**Exercise aim**
For this task, copy all of the data below exactly and skip the pictures.

Stored items
_ _ _ _ _ _ _
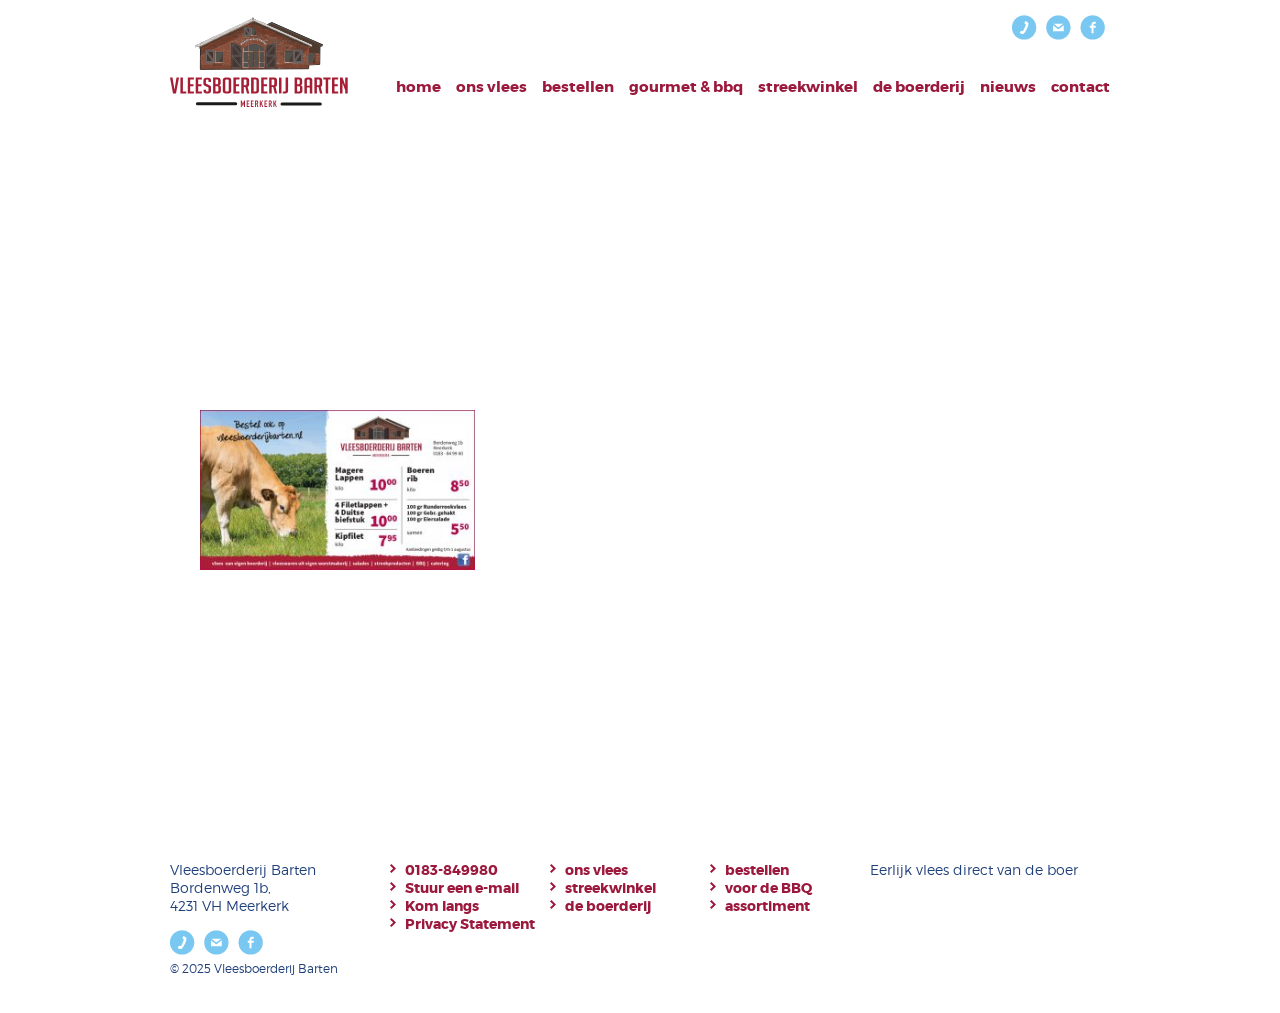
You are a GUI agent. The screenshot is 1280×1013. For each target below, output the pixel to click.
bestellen (578, 87)
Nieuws (1008, 87)
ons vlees (596, 870)
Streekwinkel (808, 87)
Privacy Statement (470, 924)
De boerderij (919, 87)
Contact (1080, 87)
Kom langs (442, 906)
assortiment (767, 906)
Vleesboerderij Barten (259, 62)
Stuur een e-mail (462, 888)
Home (418, 87)
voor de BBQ (768, 888)
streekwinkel (610, 888)
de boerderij (608, 906)
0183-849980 (451, 870)
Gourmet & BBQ (686, 87)
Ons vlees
_ _ _ _ _ _ _
**Solution for this task**
You are a GUI agent. The screenshot is 1280×1013. For each target below, output the pixel to click.
bestellen (578, 87)
Nieuws (1008, 87)
ons vlees (596, 870)
Streekwinkel (808, 87)
Privacy Statement (470, 924)
De boerderij (919, 87)
Contact (1080, 87)
Kom langs (442, 906)
assortiment (767, 906)
Vleesboerderij Barten (259, 62)
Stuur een e-mail (462, 888)
Home (418, 87)
voor de BBQ (768, 888)
streekwinkel (610, 888)
de boerderij (608, 906)
0183-849980 (451, 870)
Gourmet & BBQ (686, 87)
Ons vlees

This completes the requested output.